再来週に実家に戻ってくると連絡があったので、姉に伝えておきます。」
 テラスに上がってきたロレンヌは手に持っていた重そうな黒いブリーフ・ケースをテーブルに置くと
グラスを片付け始めた。
 「もう夜中の一時を過ぎているのよ、一体何時から飲み始めたのよ?
パスティスのボトルが4・5本空になってるじゃない。
 オリック、エミリオ、ジュリアン!片付けるの一緒に手伝いなさい!
あなた達子供の時から散らかして、いまだに片付けられないのだから少しはなんとかしなさいよ。

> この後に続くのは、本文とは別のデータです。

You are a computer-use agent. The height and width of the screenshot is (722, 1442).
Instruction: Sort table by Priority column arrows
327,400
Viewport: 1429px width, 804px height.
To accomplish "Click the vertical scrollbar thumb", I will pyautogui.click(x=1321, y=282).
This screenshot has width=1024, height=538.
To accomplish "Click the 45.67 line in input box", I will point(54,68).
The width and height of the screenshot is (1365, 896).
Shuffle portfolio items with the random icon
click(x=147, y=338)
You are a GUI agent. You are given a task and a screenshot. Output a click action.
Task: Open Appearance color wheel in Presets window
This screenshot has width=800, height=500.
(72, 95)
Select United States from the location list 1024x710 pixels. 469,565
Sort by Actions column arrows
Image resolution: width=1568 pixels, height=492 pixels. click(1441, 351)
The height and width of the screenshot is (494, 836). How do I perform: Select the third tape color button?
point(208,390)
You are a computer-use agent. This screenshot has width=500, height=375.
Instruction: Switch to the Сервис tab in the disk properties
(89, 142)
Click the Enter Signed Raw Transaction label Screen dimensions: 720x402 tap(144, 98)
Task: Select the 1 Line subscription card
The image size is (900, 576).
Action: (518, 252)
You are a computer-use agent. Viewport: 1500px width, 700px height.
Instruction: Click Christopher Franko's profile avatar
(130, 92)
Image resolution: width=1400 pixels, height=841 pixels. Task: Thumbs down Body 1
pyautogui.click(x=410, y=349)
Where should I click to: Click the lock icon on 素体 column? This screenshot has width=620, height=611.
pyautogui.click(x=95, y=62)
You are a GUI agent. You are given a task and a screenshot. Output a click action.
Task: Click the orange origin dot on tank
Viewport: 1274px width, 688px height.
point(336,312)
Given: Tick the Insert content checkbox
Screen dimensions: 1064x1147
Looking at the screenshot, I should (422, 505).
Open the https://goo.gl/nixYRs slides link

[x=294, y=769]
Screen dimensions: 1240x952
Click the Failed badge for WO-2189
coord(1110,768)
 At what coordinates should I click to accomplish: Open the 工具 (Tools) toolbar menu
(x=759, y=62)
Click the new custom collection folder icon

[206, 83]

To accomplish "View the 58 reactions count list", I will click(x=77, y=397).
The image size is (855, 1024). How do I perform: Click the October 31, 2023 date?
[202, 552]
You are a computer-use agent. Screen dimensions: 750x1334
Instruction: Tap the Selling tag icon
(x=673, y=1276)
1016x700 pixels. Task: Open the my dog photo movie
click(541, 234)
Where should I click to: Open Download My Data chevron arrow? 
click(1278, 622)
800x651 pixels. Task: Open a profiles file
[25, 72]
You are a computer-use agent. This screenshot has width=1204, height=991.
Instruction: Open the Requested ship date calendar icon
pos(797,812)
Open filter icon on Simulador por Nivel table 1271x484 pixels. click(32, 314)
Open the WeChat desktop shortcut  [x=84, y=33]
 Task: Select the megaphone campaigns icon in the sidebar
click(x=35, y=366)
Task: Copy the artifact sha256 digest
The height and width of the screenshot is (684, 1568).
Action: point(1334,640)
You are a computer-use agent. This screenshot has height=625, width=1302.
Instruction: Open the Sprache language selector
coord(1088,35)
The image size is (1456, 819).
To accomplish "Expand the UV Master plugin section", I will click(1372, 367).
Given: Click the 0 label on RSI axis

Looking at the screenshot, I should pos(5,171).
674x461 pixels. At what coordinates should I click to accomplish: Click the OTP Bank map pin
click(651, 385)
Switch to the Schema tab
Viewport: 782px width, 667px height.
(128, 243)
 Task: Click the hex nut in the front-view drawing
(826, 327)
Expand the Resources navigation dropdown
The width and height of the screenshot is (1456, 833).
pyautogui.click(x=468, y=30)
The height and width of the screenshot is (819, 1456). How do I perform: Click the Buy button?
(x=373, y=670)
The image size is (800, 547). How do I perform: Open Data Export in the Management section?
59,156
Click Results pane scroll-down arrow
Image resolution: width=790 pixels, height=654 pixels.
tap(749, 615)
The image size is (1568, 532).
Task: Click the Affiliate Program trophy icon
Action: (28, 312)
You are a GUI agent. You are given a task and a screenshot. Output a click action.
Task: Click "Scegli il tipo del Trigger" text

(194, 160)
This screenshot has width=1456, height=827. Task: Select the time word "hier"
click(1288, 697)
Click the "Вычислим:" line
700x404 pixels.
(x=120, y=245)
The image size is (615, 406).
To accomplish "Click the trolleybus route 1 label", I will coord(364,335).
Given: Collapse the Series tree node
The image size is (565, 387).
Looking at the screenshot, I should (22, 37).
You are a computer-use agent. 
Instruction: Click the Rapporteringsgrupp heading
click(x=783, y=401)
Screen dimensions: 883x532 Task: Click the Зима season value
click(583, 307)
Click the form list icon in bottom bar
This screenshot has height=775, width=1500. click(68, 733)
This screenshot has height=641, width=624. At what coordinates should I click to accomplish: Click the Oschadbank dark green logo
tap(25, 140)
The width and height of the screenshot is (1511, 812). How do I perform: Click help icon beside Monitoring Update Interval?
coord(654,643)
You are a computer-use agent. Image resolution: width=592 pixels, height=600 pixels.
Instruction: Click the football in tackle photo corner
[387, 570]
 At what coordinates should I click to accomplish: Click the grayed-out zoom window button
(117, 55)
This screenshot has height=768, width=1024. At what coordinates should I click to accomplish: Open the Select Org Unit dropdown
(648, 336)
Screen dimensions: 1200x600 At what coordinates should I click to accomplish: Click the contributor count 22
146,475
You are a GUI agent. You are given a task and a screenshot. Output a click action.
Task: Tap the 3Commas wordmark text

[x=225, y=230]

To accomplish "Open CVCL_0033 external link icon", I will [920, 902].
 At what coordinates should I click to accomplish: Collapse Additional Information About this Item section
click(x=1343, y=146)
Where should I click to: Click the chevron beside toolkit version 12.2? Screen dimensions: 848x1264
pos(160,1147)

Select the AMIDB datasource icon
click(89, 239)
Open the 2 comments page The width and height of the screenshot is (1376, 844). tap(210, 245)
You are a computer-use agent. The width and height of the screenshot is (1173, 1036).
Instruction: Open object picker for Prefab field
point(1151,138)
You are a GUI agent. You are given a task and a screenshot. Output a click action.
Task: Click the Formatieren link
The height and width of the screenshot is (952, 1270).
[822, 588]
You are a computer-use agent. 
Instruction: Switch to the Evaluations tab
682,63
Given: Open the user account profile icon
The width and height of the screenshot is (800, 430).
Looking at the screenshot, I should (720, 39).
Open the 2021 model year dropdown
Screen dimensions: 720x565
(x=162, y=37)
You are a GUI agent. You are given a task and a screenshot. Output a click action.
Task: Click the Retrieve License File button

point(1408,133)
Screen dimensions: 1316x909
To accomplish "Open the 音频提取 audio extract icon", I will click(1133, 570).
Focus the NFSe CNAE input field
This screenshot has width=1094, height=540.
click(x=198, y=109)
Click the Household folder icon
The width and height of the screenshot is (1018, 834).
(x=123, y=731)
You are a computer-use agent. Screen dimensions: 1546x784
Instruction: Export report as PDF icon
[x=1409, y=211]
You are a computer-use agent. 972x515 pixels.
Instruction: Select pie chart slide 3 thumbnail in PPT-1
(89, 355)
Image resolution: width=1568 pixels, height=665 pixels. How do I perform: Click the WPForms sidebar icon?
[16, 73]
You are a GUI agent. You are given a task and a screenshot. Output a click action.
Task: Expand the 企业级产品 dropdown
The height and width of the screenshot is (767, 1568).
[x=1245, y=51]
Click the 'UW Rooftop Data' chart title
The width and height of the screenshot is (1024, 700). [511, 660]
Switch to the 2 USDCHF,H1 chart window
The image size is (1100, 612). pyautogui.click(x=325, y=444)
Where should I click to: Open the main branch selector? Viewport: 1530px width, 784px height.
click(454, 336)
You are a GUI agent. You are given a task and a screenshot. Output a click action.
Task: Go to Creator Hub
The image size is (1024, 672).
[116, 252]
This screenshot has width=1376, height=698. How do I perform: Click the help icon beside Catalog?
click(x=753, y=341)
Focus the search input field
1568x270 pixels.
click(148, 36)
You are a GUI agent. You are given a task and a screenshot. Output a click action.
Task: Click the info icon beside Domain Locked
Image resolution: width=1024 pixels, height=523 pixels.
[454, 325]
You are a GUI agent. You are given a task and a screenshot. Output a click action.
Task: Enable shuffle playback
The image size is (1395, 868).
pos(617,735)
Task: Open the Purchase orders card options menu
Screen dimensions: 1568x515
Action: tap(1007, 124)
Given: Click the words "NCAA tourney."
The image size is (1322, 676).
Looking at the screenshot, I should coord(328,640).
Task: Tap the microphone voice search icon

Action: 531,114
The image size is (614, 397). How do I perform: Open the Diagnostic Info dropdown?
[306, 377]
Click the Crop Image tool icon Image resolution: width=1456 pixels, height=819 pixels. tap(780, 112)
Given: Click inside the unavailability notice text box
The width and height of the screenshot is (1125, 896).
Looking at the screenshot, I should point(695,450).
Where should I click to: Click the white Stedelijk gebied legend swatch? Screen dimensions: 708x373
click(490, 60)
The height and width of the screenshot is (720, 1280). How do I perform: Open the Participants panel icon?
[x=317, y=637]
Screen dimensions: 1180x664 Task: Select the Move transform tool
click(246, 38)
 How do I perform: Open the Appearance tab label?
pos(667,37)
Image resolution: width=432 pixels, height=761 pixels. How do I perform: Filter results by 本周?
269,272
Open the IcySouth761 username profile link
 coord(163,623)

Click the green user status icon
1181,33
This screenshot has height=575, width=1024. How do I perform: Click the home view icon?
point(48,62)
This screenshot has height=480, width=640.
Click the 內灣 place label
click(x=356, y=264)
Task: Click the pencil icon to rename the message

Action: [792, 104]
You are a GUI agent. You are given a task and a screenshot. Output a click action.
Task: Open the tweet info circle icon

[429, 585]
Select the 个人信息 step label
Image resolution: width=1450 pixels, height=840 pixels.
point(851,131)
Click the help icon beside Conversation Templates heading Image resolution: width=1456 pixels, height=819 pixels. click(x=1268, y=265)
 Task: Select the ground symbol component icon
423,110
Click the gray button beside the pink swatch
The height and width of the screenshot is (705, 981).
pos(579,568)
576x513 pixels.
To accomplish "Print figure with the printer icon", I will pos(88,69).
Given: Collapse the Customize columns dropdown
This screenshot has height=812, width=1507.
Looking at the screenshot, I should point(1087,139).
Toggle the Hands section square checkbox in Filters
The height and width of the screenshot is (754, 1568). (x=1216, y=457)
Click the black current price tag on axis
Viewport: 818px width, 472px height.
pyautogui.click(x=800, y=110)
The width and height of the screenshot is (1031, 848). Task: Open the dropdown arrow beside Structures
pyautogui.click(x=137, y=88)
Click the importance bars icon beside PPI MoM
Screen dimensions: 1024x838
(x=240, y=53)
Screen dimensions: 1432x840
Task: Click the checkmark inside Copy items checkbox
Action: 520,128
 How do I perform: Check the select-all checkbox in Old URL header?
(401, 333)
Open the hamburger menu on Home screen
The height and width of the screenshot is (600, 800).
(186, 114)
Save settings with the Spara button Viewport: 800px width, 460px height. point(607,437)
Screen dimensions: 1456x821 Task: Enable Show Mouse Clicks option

 まぁ、カズミもオリック達と飲んだくれて真っ赤な顔をしているじゃない。大丈夫なの?」
 ロレンヌが目の前で掌をふりはじめた。
 「そう、コイツ飲みだしたら凄くのむんだ。酔っ払いなんだよな、カズミ?」
 オリックが私のことを酔っ払いと言っている。私の思考回路は正常だ。
 「わたしは、よっぱらいじゃ~ありましぇん。」
 ろれつが回らなくなっているが、私は正常だ。
 「いいや、おまえは酔っ払いだ。」
 「いいえ、よっぱらいじゃ~ありましぇん。」
 テーブルの横に立ったマダム・ピッチオがオリックをたしなめる。
 「オリック、酔っ払いをからかって遊んではいけません。
エミリオとジュリアンは今夜泊まっていくでしょう?早く片付けて寝なさい。
 カズミは大酔っ払いなのだから、今直ぐ二階に上がって寝ないとだめですよ。」
 マダム・ピッチオも私のことを酔っ払いと言っている。
もしかして、そんなにも酔っているのだろうか?
 「はい、もうねましゅ、おやしゅみなしゃい。」
 椅子から立ち上がると、感覚が取れず足元がふらつく。
 どうやら、私は立派な酔っ払いらしい。

 もう寝よう、今夜も楽しく幸せな時間が過ぎていった。
この日の何気ない心の交流と情景、シュビニー・サンソーバーにそよいだ心地よい夜風のざわめきを
いつの日か懐かしく、心の中で静かに思い出す時もくるのだろうか?
 過ぎ去った青春の何気ない煌きを放つ、大切な宝物を愛しむように・・・・。